Pinkyhere · 27/02/2025 06:43

If this was a cousin or family member it would be worth wondering why etc and finding a strategy to deal with.
But since it's a friendship, I would keep my distance and avoid for the rest of the holiday and onward. If they comment or ask why keep it short: I can't tolerate the aggression and meanness. It's just doesn't work for us.
And as you say, lesson learnt

Imisschampagne · 27/02/2025 06:48

WispasAreNicerThanFlakes · 26/02/2025 22:04

Are you sharing accommodation? From memory when in a similar situation only with my sister and her boys:
Day trips away from them
Meals out away from them
Remove DS from situation explains clearly why and what lovely thing he’s going to do instead.
Change seats for trip home.

you can’t change him, you can’t change his parents attitude so remove yourself as much as possible.

Great suggestions! Especially telling your own kid that this is not the way. It needs to know the other kid is at fault and that that’s unacceptable.

sashh · 27/02/2025 06:50

Stop saying 'please' and 'that's unkind' tell him is a brat to his face.

I once had the misfortune of my boss bringing his brat in to work, he was being foul, wrecking the place and trying to lift up the skirt of another person. His dad thought it was funny.

Now this is 30 years ago so I wouldn't bet away with it now but I looked the kid in the eye and said, "If you try to do anything to me I will hit you, and I don't care that your dad will hot me back twice as hard, it will be worth it.

I got left alone.

CorsicaDreaming · 27/02/2025 06:50

It doesn't sound normal to me. Agree with you it sounds horrible behaviour. And the parents are storing up trouble if they don't realise it and call him out on it and deal with it.

I'd agree with PP of trying to do as much apart as possible and protect your child. And if you can get him a medal from the place he did the class, I'd get one (explain the issue to the staff and they might give you one) and then when you get home - not anywhere near the other child - give it to him and say he is the one who really deserves a medal for being such a lovely kind boy and trying so hard. You need to boost his self esteem.

LivingLaVidaBabyShower · 27/02/2025 06:55

YANBU

I’m not a helicopter parent but there should be consequences for deliberately bad behaviour. Your friends are at fault here.

I’d have no time for this. My weekends and holidays are precious.

I’d be taking day trips / doing your own thing as much as possible and if asked I’d explain why “jimmy isnt able to play nicely and you aren’t willing to address it”
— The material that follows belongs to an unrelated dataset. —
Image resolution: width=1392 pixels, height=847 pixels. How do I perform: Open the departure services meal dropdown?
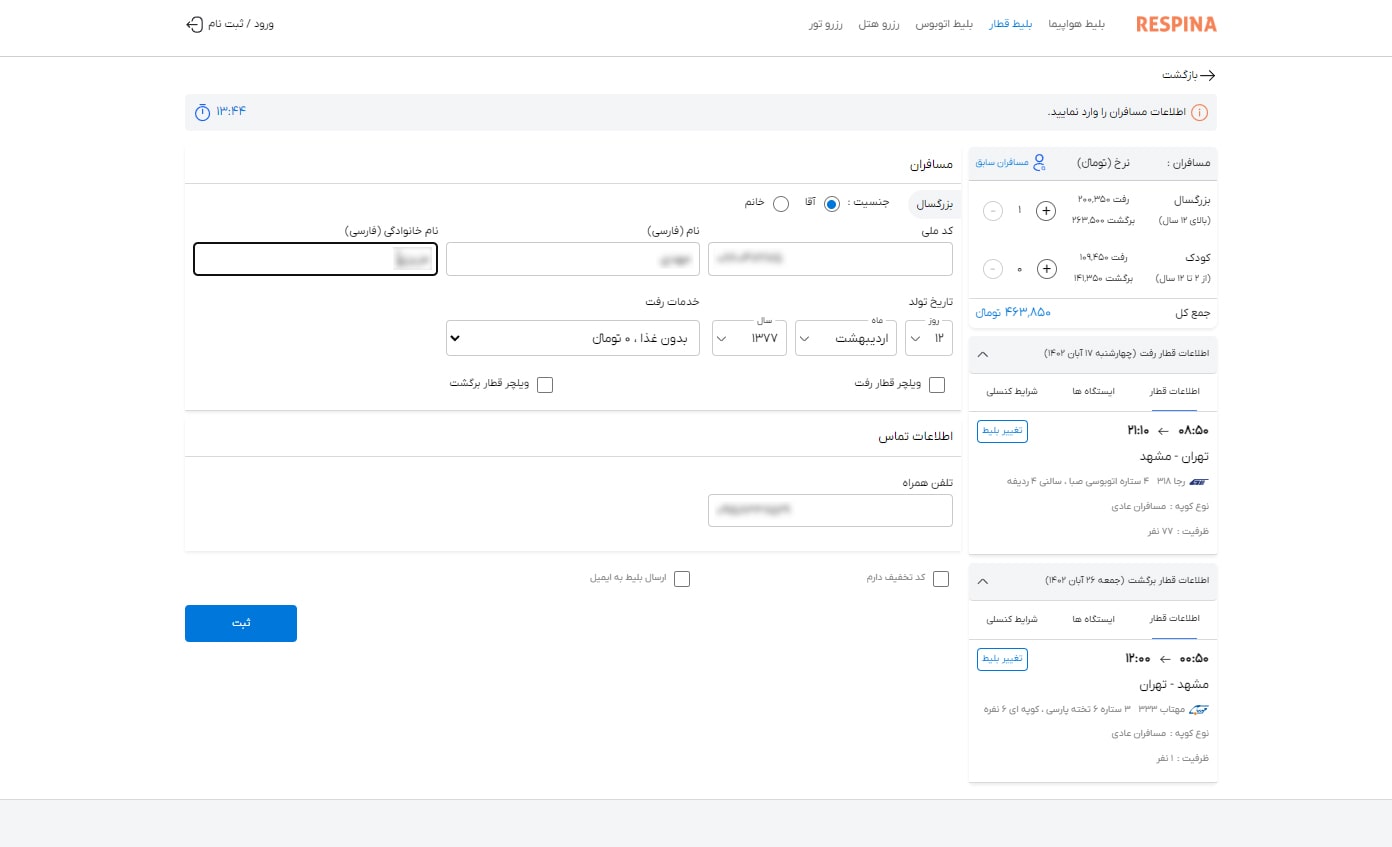pos(573,338)
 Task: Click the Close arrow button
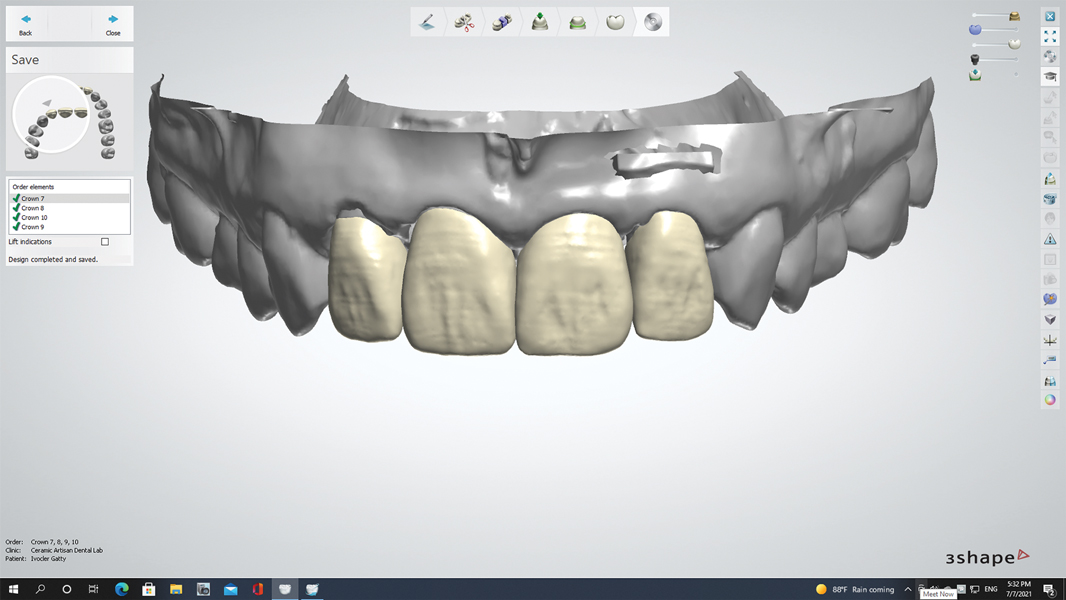113,24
if it happens on your presence I’d be physically intervening and telling the little shit to stop being unpleasant and to leave your child alone if he can’t play nicely.

Newfoundzestforlife · 27/02/2025 06:58

Clafoutie · 26/02/2025 22:39

Not sure that being an adult bully to a child bully is a good idea though…

It's a great idea. The little wally needs a taste of his own medicine!